Among different processes, nitrification and denitrification are reported to be the main contributors to atmospheric N2O (Bouwman, 1990; Azam et al., 2002). However, since the two processes occur simultaneously (aerobic and anaerobic microsites can develop within the same aggregate, supporting nitrification and denitrification, respectively), it is not easy to ascertain the real contribution of either process to the observed N2O fluxes (Arah, 1997). Nevertheless, nitrification is reported to make a substantial contribution to the N2O emissions under aerobic conditions (Williams et al., 1998). Higher N2O emissions are often reported from fertilized (a routine practice in the present-day agriculture) than unfertilized soils, rates of emission being greatest following application of NH4 or NH4-forming fertilizers (Breitenbeck et al., 1980; Flessa et al., 1996; Azam et al., 2002). In several studies, using isotope methodology and nitrification inhibitors, this increase is attributed to losses of N2O occurring during the process of nitrification (Bremner and Blackmer, 1978; Arah, 1997; Abbasi and Adams, 2000). Estimates of the amount of N2O resulting from nitrification are variable but generally account for <1% of the fertilizer N applied (Breitenbeck et al., 1980). In the case of anhydrous NH3, however, the losses may increase to 6B7% (Smith and Chalk, 1980). In most studies, the onset of N2O emission is observed very early during the incubation, while nitrification continues for extended periods of time (Simarmata et al., 1993). Williams et al. (1998) reported active nitrification 7B12 days after application of NH4NO3, while a flush of N2O emission from soil was observed around day 1, followed by a decline. These authors showed very low molar ratios of NO to N2O and suggested that denitrification was the dominant process involved in N2O emission. Azam et al. (2002) have reached to a similar conclusion from model experiments conducted under laboratory conditions.

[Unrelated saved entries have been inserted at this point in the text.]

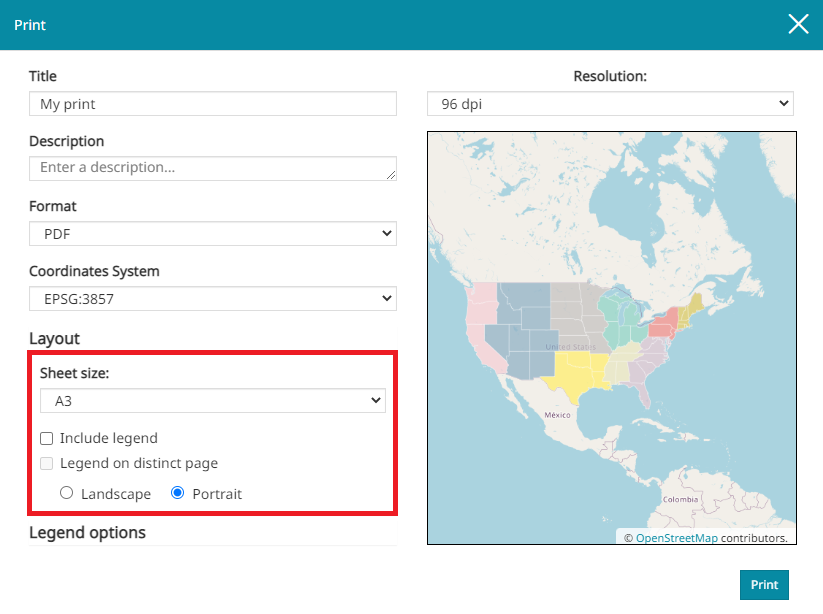Image resolution: width=823 pixels, height=614 pixels.
Task: Choose the Portrait orientation radio button
Action: click(x=179, y=493)
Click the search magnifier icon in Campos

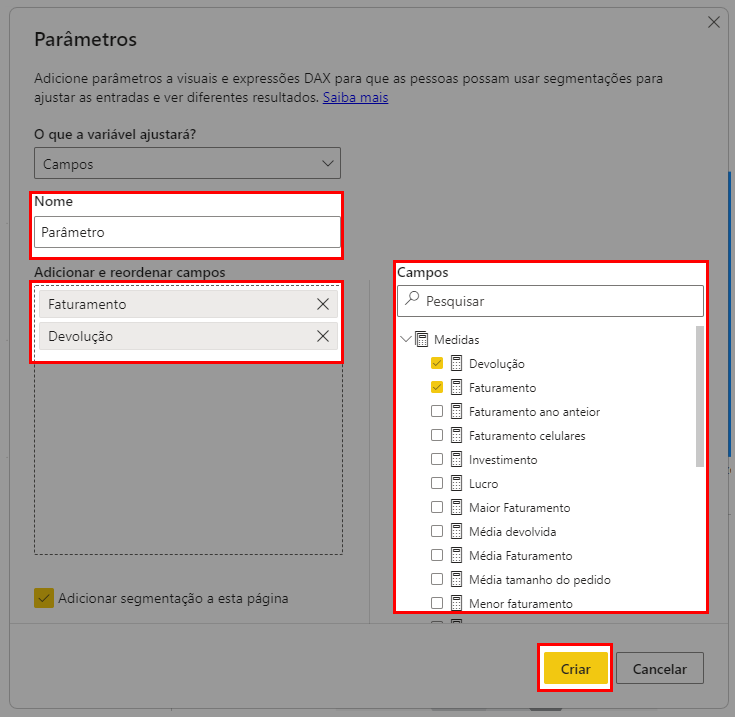point(412,300)

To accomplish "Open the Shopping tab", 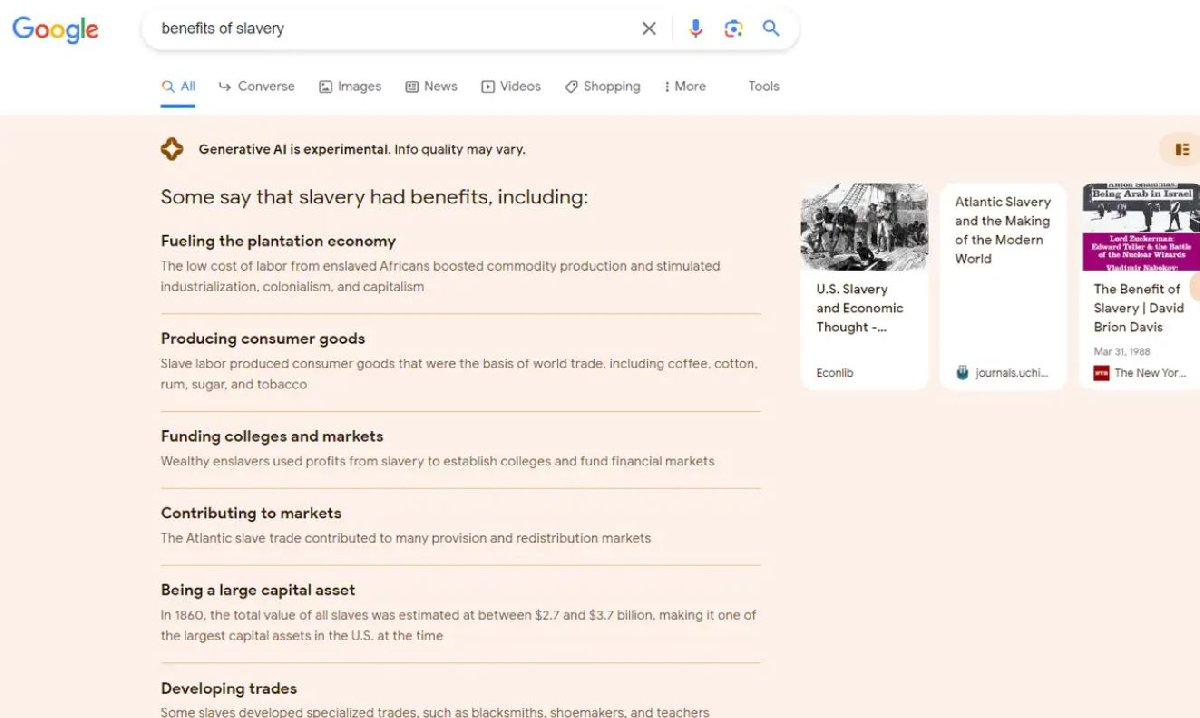I will click(602, 87).
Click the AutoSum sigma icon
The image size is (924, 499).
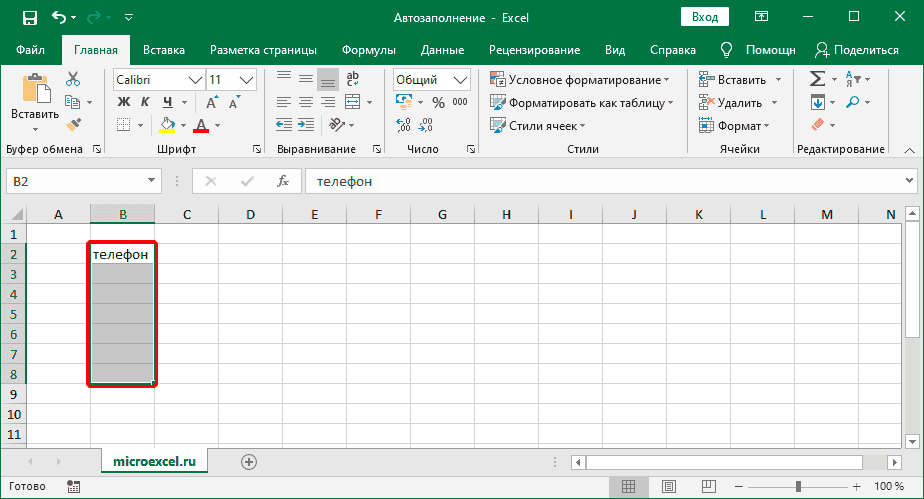(817, 79)
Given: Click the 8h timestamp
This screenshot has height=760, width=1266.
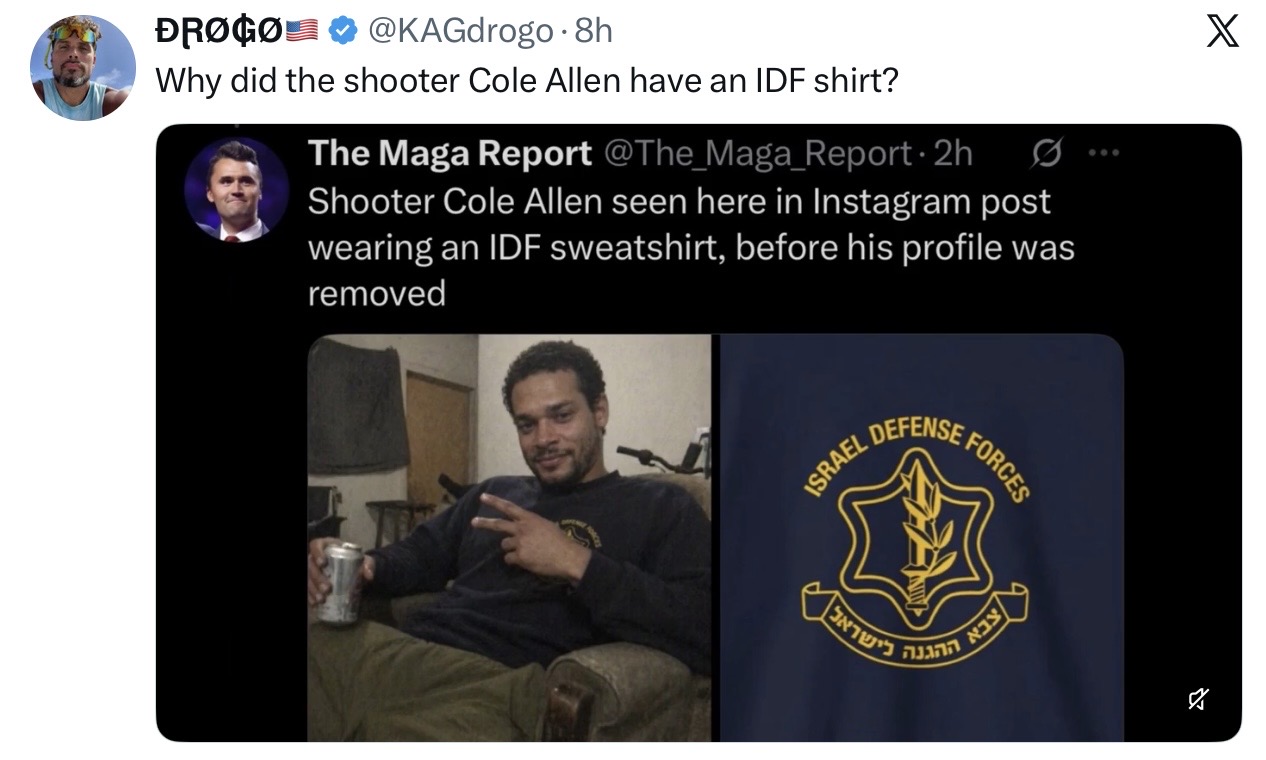Looking at the screenshot, I should 593,32.
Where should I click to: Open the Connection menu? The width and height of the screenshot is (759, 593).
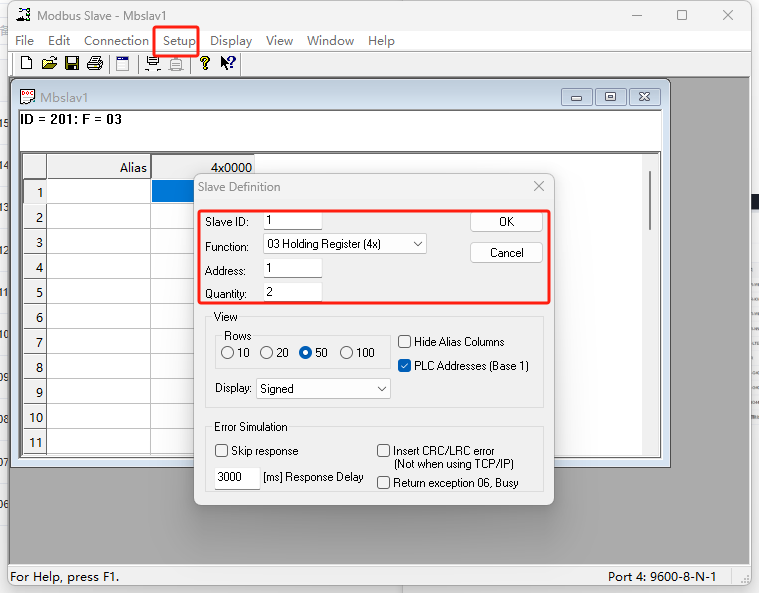[116, 41]
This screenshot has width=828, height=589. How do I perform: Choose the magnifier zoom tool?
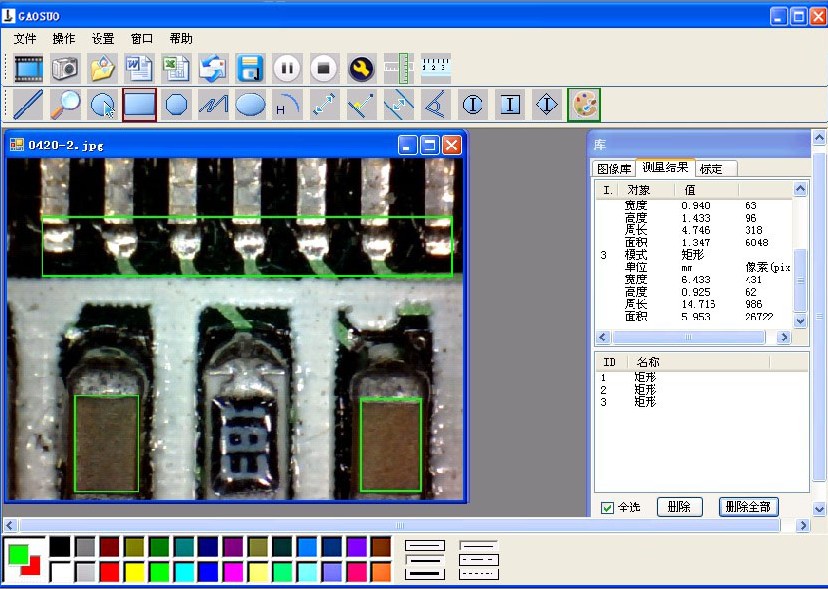[65, 104]
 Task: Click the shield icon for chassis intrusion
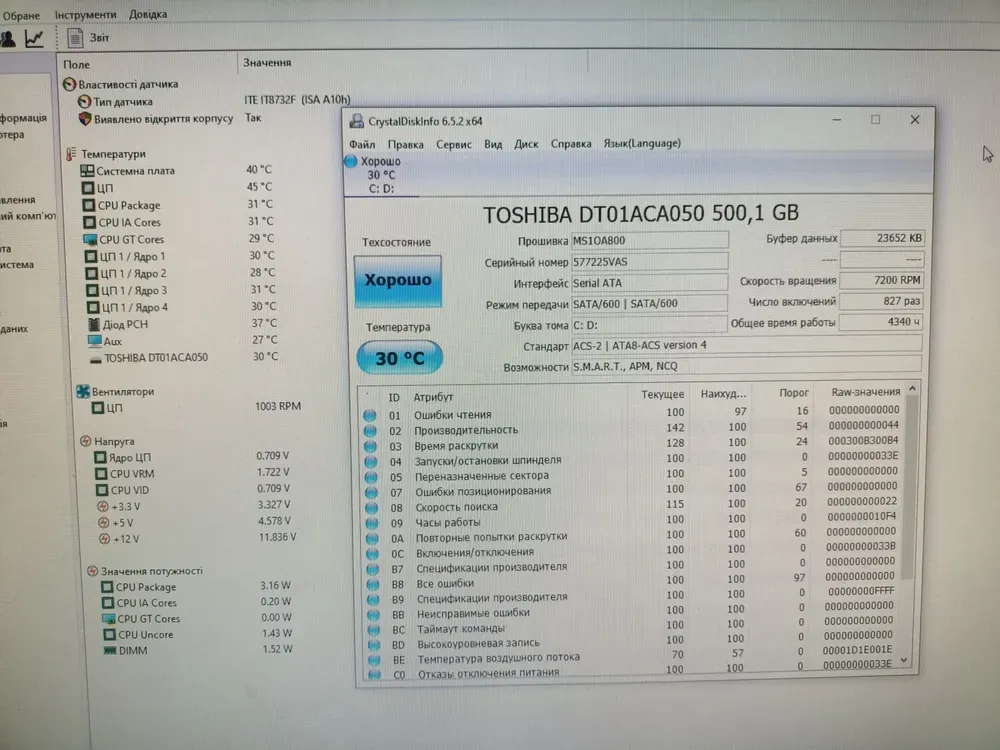85,118
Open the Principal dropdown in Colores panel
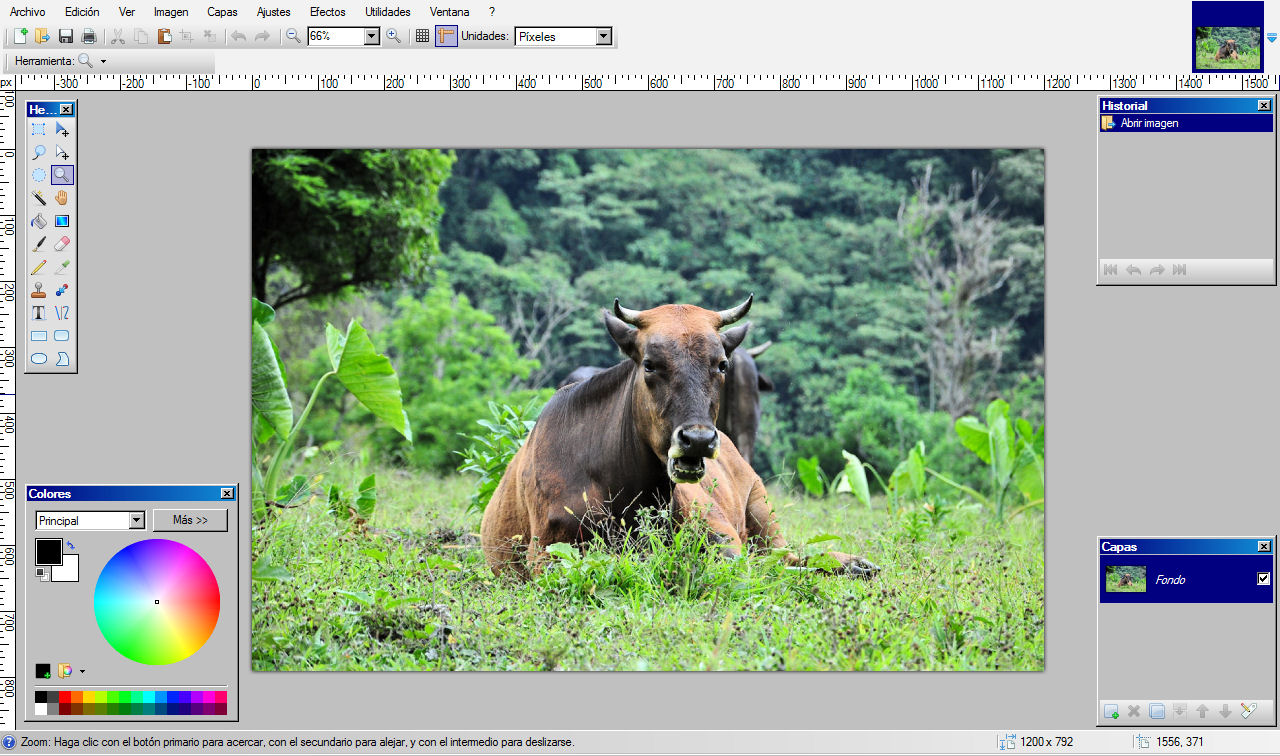 tap(135, 520)
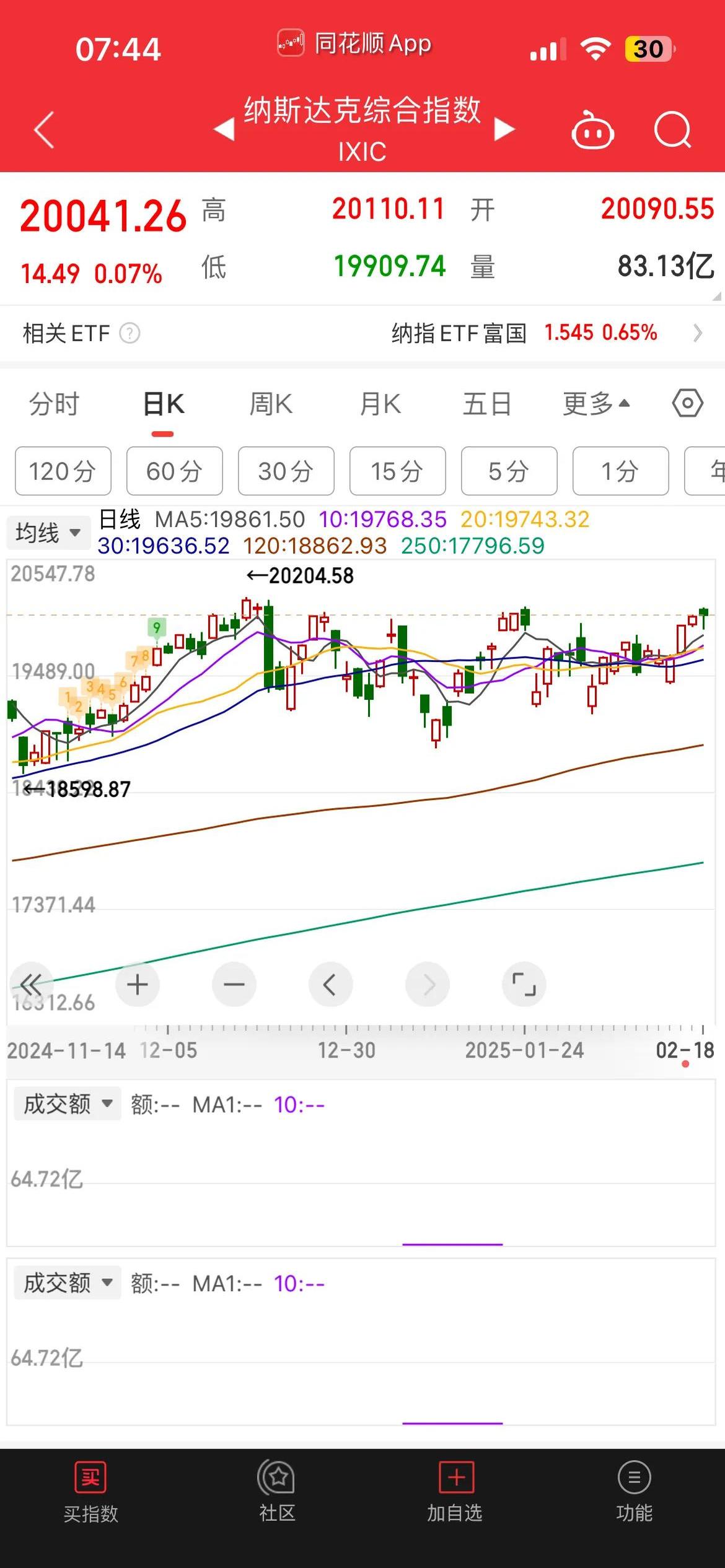Zoom in chart with plus button
725x1568 pixels.
138,984
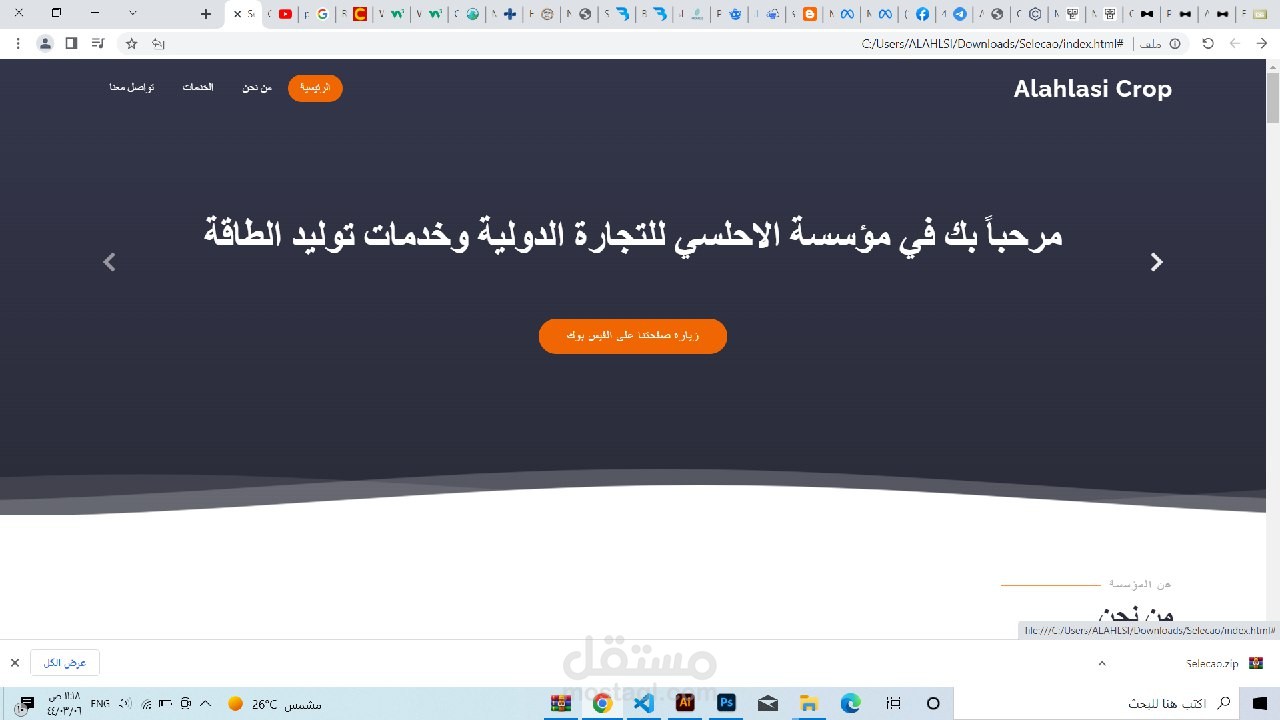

Under the agro-climatic conditions of Pakistan, contribution of nitrification to N2O emissions may be higher than generally reported. Urea, which is the major nitrogenous fertilizer in Pakistani agriculture, is rapidly hydrolyzed followed by a quick nitrification of the resultant NH4 especially when applied under relatively warmer conditions. Thus not only nitrification contributes to N2O emissions but the process of denitrification is fairly well supported by sustained availability of NO3. Because of the low organic matter content of the soils that would limit the process of denitrification, a major source of N2O evolved may still be nitrification. However, hardly any work has been reported from Pakistan on these aspects, whereas some good studies have been reported recently on denitrification from wheat-maize cropping systems (Mahmood et al., 1999 and 2000). In most soils, formation and emissions of N2O to the atmosphere are enhanced by an increase in available mineral N through increased rates of nitrification and denitrification. Therefore addition of N in organic or inorganic compounds eventually leads to enhanced N2O emissions; N derived from BNF and returned to the soil in residues is also susceptible to such losses.

Pollution of ground water: Uncontrolled and excessive nitrification may lead to ground water contamination with NO3 and NO2 as well as increased concentration of the later in eatables, especially vegetables leading to human health hazards. Nitrate itself is not a threat while NO2 is definitely a potential health hazard and that too when found at places at a wrong time. In water bodies, however, NO3 and other forms of N may encourage the growth of algae and subsequently the bacteria leading to exhaustion of molecular oxygen thereby affecting animal life. Indeed whole ecological balance of water bodies may change due to the so-called “eutrophication”.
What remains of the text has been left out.